Mega Deal lance les guerres de cuivre

Le lien avec Anglo déclenchera un examen du gouvernement mais, peut-être parce qu'il a été conçu comme une fusion plutôt que comme une prise de contrôle et le siège de ce qui sera le plus grand groupe minier du Canada restera dans le pays, la réponse initiale du gouvernement est semblé réceptive.

La position du gouvernement canadien n'est pas nécessairement un obstacle impénétrable aux ambitions d'un soumissionnaire rival. Le BHP (potasse), Glencore (métaux de base et charbon) et Rio (aluminium) ont tous des intérêts importants, substantiels et de longue date au Canada. Cependant, aucun ne serait susceptible de convenir de déplacer leur siège social pour obtenir l'approbation du Canada.

La famille derrière Teck et son patriarche de 87 ans, Norman Keevil, pourraient être l'obstacle le plus difficile, bien que Keevil ait indiqué lors des pourparlers avec Glencore qu'il ne ferait pas partie d'une affaire extrêmement attrayante pour les actionnaires de Teck.

Le plus vulnérable des deux partenaires de fusion est probablement Anglo, qui est toujours évalué à beaucoup moins que BHP offert l'année dernière – 39,6 milliards de dollars par rapport à 49 milliards de dollars de BHP – et qui accumule toujours de lourdes pertes, y compris 1,96 milliard de dollars au premier semestre.

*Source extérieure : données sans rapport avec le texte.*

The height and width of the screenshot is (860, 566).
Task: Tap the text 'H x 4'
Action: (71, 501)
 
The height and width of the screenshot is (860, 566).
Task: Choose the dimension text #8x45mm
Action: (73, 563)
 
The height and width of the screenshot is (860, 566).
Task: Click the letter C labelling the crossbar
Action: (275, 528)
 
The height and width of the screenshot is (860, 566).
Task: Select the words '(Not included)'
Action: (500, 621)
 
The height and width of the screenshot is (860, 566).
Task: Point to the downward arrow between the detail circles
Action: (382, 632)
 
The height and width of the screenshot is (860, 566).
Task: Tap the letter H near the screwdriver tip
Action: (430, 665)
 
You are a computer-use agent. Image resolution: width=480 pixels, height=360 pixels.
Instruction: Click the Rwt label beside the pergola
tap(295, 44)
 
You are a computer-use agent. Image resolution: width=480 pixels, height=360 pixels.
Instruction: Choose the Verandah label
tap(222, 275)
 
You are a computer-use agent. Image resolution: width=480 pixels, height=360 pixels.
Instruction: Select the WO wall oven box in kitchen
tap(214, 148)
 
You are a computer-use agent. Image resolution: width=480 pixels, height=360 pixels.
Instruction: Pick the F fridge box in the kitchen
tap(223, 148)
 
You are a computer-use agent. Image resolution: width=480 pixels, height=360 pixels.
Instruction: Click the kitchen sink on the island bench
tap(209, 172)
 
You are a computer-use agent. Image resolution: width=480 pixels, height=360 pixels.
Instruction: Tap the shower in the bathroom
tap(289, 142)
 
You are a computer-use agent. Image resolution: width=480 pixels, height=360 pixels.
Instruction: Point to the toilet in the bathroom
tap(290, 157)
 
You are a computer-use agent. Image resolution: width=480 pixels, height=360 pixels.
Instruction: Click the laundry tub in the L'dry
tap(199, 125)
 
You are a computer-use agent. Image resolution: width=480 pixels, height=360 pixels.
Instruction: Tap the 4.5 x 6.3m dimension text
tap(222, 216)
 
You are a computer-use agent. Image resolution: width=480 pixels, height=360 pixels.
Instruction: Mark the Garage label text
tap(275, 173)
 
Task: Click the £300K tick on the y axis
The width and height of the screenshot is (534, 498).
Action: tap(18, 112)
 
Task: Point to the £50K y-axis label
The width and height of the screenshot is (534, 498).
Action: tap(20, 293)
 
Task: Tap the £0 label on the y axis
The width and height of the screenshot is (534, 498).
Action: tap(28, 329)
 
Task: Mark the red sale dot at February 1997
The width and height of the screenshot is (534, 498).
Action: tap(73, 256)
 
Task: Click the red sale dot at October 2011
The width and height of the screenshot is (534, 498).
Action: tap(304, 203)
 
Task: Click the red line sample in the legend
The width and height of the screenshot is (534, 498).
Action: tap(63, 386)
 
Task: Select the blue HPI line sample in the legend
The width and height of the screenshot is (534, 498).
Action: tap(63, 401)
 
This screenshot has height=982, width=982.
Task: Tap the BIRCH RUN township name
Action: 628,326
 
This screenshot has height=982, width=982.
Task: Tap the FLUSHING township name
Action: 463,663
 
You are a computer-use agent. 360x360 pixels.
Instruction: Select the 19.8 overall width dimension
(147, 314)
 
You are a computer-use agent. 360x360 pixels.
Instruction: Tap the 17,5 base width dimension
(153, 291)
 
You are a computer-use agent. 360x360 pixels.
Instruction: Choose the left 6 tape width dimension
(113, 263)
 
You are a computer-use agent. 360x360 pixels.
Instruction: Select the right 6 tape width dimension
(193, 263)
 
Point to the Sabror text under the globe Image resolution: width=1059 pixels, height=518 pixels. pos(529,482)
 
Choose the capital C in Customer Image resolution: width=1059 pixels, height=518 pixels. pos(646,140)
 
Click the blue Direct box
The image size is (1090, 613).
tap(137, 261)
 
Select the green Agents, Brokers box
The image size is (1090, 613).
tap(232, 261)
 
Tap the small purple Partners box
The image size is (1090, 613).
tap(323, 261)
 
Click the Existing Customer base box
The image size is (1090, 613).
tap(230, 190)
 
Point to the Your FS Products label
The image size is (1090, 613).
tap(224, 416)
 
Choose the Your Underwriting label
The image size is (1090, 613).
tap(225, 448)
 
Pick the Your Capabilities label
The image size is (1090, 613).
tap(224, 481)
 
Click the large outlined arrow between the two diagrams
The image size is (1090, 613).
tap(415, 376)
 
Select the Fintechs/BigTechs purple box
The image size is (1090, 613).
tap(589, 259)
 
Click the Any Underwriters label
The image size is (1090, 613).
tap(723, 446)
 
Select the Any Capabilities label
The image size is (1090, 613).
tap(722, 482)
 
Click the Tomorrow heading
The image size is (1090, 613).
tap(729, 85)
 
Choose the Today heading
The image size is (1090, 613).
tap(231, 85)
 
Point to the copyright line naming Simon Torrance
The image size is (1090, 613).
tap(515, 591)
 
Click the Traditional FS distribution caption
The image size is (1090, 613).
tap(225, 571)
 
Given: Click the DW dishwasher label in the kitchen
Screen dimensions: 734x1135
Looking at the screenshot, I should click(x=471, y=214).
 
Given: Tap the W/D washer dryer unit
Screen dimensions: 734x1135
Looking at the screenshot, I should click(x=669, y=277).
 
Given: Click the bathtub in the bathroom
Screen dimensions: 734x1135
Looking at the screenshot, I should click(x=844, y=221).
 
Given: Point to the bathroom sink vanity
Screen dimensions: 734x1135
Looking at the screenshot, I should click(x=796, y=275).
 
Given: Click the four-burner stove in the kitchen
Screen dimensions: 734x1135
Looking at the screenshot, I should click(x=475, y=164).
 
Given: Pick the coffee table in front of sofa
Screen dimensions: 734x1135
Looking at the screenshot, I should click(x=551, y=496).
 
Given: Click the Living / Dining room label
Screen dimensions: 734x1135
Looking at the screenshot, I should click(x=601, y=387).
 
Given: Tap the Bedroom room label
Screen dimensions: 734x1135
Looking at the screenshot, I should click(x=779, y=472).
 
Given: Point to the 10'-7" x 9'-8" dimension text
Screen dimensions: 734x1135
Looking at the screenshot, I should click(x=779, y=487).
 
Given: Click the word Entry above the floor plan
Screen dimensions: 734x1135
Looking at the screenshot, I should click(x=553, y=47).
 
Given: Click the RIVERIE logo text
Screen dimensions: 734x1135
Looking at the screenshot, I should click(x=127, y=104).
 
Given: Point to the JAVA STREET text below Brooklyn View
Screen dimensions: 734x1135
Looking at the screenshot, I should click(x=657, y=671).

Il a déchargé / démercié son activité de platine, qui est maintenant répertorié séparément, mais un accord pour vendre la plupart de ses actifs de charbon métallurgiques aux ressources Peabody pour 3,8 milliards de dollars a échoué après qu'un incendie a interrompu la production de la mine Moranbah North dans le Queensland. Sa participation de 85% dans De Beers est sur le marché, mais, même après avoir rédigé sa valeur de plus de 4,5 milliards de dollars au cours des deux dernières années, il n'a pas décroché un acheteur dans un marché très déprimé pour les diamants naturels.

Avec Anglo en prévoyant de déplacer son siège social à Vancouver, et l'activité de platine à forte intensité de travail désormais indépendante, le gouvernement sud-africain – qui s'est rangé du côté d'Anglo l'année dernière – pourrait être plus ouvert à une nouvelle offre pour Anglo de BHP ou un autre mineur majeur.

Les plus grands mineurs avides de cuivre étaient abandonnés dans leurs tâches envers les actionnaires s'ils ne considéraient pas au moins si et comment intervenir.

Teck, avec ses actifs en cuivre très attrayants au Canada et au Chili, serait un achat plus propre si la famille Keevil pouvait être amenée / achetée à côté, bien que son projet Quebrada Blanca 2 (QB2) au Chili subisse désormais un examen opérationnel majeur, et les projets de croissance ont bloqué après que la société a connu des problèmes avec sa fonction de gestion de résidus.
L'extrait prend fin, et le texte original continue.